I'd say if anything that it’s not the PC that’s dead as a platform, it’s that there will be no difference between the two. They are already similar in more ways than they are different, they just come bundled with a D-Pad and have Hamachi pre-installed in the form of X-Box Live. It’s devolved into a silly fanboy rant at this point I think. In many ways, Media Center PCs are consoles, you can even add a D-Pad.
The PC can be turned into a console, and vice versa (Linux on the PS3 Anyone). Consoles now have browsers, and an adapter (that I love) for the PS3 that lets me use a keyboard because thats my control method of choice. I hate D-Pads. Let the flames begin.

Take a look at the progress of the Mac platform and ask yourself if it’s because it became more or less compatible with entrenched technology.

On the issue of piracy, I think this whole subject is just a media talking point because there wasn't another cute blond Caucasian girl abducted today for them to scare people over.
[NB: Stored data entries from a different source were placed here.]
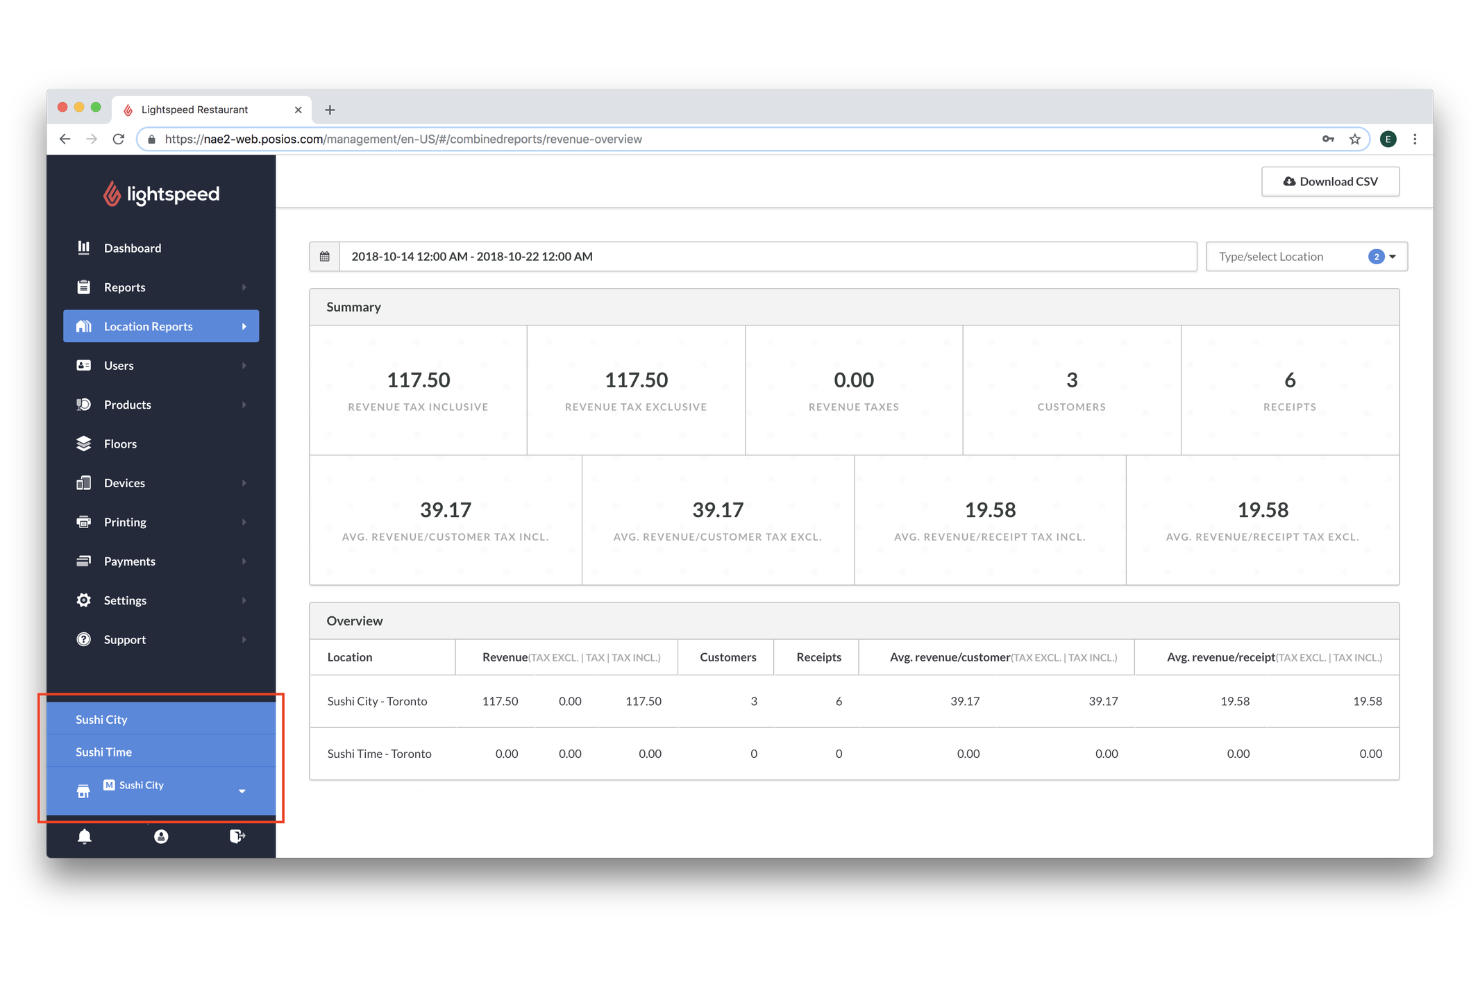This screenshot has height=987, width=1480.
Task: Click the logout icon at the bottom
Action: [237, 837]
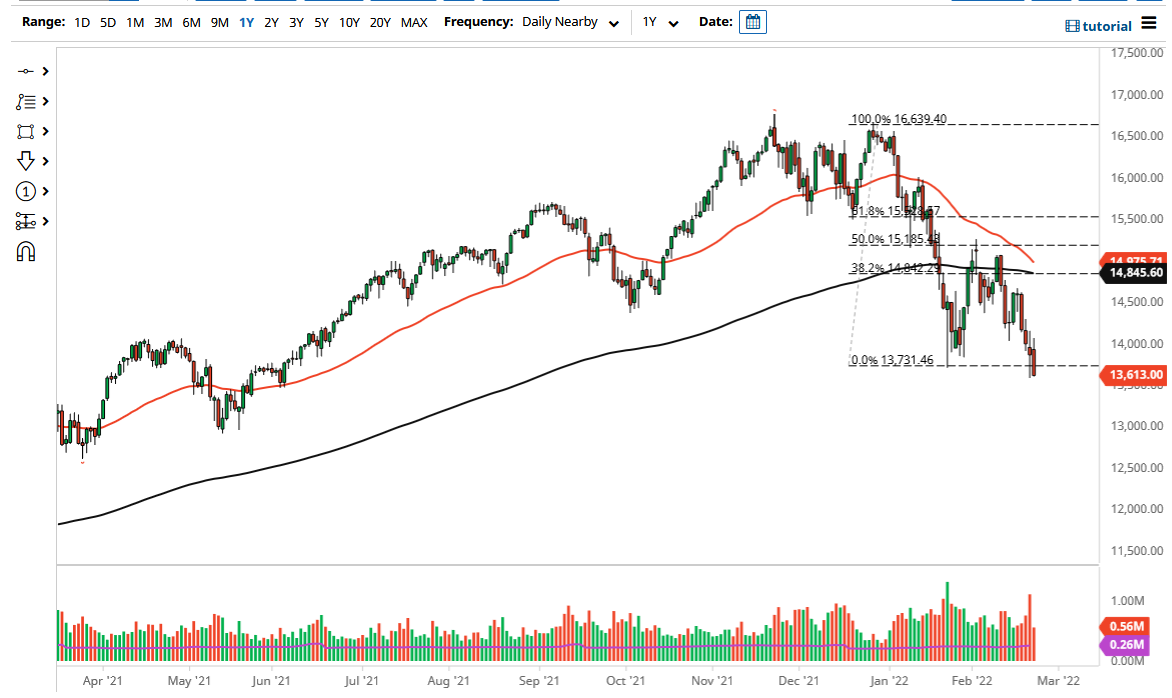Click the red 13,613.00 price flag
The width and height of the screenshot is (1172, 698).
tap(1135, 373)
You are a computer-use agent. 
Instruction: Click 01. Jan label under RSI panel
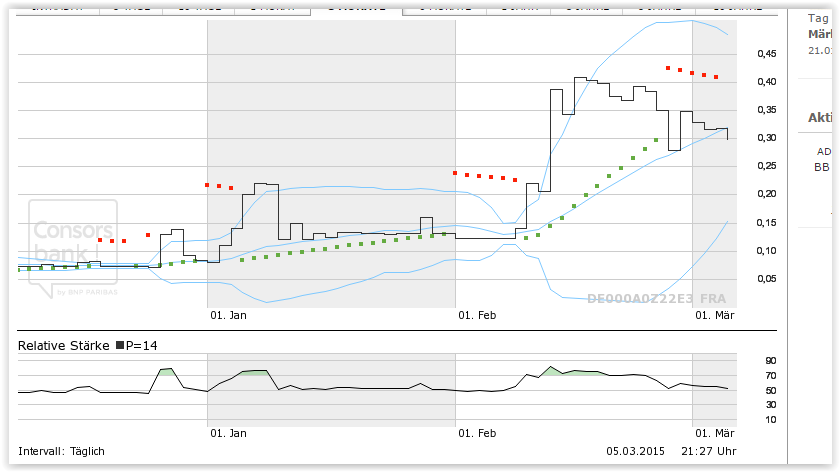(x=229, y=434)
Its basic folly to compare software spread to physical theft, because in all cases the costs are imagined. People just like big numbers, so they guesstimate that 100,000 people stole a game that retails for $50 USD then come to the conclusion that they somehow lost 50 Million dollars, even though software has no replication cost and the developer does not even pay for bandwidth.

In most cases, piracy made easier by trying to force DRM down people throats, which just entices hackers to take them out as a personal challenge, and it just makes everyone else angry. At the right price point, you would be amazed at how many people are willing to pay for games as entertainment.

The companies just want the types of cash flow they had from the 90s when the net was a lot slower and people had to pay 50 bucks to use their $3000 machines. But that times over, and it’s never coming back. And it does not need to, because with the spread of the internet, the number of potential customers has also jumped sky high. Charge 50,000 people $50 or 250,000 people $10, it’s all the same and the net allows this.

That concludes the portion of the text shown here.